++++ Records ++++
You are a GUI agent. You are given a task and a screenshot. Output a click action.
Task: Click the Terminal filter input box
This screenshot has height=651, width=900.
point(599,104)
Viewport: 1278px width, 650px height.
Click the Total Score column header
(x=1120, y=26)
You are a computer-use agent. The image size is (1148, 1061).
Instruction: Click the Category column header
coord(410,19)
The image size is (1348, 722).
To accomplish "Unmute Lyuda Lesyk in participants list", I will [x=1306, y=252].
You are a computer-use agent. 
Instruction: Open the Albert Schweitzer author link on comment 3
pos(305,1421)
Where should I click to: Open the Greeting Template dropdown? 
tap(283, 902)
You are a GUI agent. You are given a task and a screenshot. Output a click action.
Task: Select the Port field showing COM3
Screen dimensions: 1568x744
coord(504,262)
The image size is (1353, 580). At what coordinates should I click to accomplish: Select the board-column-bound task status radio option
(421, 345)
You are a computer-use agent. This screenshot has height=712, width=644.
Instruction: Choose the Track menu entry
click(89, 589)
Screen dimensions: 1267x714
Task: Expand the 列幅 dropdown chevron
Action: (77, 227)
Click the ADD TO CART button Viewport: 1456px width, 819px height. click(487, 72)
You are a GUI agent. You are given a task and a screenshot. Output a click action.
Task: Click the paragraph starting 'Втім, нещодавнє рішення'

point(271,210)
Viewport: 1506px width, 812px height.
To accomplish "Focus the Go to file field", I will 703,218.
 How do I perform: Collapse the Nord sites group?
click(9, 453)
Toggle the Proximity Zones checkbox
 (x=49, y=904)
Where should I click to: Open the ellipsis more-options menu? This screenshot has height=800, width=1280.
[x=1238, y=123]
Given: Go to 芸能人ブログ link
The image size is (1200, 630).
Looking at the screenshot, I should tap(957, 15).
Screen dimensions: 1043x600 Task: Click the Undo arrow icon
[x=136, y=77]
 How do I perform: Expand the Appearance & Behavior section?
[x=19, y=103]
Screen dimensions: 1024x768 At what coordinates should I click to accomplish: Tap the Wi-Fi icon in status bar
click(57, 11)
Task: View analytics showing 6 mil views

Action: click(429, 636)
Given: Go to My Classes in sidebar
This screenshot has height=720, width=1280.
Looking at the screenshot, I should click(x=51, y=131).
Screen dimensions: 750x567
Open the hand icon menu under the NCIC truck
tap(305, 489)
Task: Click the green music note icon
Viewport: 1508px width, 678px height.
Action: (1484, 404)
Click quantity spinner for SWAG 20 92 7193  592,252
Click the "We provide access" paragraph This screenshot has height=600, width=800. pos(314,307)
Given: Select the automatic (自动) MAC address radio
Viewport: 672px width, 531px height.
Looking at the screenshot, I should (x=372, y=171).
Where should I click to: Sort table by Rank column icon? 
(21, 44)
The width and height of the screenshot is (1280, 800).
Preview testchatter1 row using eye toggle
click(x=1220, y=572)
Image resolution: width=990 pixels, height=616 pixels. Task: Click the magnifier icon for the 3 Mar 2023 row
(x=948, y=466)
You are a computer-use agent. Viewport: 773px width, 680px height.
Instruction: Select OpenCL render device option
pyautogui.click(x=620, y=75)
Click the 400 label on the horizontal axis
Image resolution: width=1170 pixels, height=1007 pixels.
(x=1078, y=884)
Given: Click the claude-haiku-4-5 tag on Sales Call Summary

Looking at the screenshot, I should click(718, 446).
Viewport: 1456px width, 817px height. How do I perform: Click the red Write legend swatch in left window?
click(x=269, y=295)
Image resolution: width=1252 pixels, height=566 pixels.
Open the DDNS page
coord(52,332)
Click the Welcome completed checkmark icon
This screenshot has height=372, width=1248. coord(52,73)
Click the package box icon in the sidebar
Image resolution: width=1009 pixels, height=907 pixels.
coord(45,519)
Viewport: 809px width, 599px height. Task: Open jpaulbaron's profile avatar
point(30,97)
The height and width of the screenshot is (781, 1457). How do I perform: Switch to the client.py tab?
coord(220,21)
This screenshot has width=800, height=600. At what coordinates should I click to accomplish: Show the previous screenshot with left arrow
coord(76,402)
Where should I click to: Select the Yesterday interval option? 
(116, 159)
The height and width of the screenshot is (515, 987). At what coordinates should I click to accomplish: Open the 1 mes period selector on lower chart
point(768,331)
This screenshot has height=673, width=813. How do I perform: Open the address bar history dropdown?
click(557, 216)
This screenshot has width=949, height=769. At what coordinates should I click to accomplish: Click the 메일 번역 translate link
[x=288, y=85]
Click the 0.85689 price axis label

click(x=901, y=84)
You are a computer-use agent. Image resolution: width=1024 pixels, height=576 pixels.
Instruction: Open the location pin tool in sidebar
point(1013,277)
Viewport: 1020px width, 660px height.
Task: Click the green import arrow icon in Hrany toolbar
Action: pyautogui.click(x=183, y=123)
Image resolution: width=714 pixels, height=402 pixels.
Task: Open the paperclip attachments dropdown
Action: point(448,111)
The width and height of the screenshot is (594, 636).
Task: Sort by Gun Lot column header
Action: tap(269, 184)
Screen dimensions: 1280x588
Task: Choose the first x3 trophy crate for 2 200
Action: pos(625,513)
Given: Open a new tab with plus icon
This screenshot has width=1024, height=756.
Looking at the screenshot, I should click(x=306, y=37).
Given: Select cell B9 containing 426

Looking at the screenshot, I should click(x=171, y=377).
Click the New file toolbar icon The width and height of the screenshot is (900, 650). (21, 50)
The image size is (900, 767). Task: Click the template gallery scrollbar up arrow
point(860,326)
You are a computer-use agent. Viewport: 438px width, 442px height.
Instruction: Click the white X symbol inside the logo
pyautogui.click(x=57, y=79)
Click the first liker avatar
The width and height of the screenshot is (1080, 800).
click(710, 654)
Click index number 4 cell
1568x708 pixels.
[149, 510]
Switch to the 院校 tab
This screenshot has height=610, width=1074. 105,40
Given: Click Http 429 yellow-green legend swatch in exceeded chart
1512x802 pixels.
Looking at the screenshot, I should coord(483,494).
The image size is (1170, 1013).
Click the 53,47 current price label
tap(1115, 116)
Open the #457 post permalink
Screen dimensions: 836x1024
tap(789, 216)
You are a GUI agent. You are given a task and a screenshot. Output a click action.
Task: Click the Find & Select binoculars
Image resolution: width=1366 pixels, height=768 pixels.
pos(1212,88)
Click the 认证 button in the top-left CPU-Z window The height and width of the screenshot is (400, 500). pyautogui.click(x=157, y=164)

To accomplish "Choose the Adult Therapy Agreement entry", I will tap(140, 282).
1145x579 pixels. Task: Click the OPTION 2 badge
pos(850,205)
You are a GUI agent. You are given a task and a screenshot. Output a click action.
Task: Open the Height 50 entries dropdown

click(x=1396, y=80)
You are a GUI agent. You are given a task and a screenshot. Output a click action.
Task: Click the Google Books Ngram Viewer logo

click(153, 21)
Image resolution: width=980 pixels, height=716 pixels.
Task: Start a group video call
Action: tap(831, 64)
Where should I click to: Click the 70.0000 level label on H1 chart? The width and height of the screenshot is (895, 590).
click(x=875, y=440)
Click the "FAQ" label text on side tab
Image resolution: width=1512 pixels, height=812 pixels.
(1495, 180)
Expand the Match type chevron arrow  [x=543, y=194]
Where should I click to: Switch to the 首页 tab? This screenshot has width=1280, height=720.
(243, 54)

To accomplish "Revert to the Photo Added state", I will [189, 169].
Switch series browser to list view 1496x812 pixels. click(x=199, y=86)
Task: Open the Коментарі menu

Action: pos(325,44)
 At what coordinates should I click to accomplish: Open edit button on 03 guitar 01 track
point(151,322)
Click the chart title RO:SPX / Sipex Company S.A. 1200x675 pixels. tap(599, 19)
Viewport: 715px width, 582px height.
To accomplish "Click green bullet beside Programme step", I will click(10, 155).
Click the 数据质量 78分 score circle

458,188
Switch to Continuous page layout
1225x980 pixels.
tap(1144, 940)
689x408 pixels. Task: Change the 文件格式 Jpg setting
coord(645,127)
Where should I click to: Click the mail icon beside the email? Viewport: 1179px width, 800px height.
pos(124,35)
++++
**Task objective**
Start with the line above that contains "This screenshot has width=1024, height=756." and end with the line that contains "You are a computer-use agent. Viewport: 438px". Write out those lines exactly, and only those.

**Written answer**
This screenshot has width=1024, height=756.
Looking at the screenshot, I should click(x=306, y=37).
Given: Select cell B9 containing 426

Looking at the screenshot, I should click(x=171, y=377).
Click the New file toolbar icon The width and height of the screenshot is (900, 650). (21, 50)
The image size is (900, 767). Task: Click the template gallery scrollbar up arrow
point(860,326)
You are a computer-use agent. Viewport: 438px width, 442px height.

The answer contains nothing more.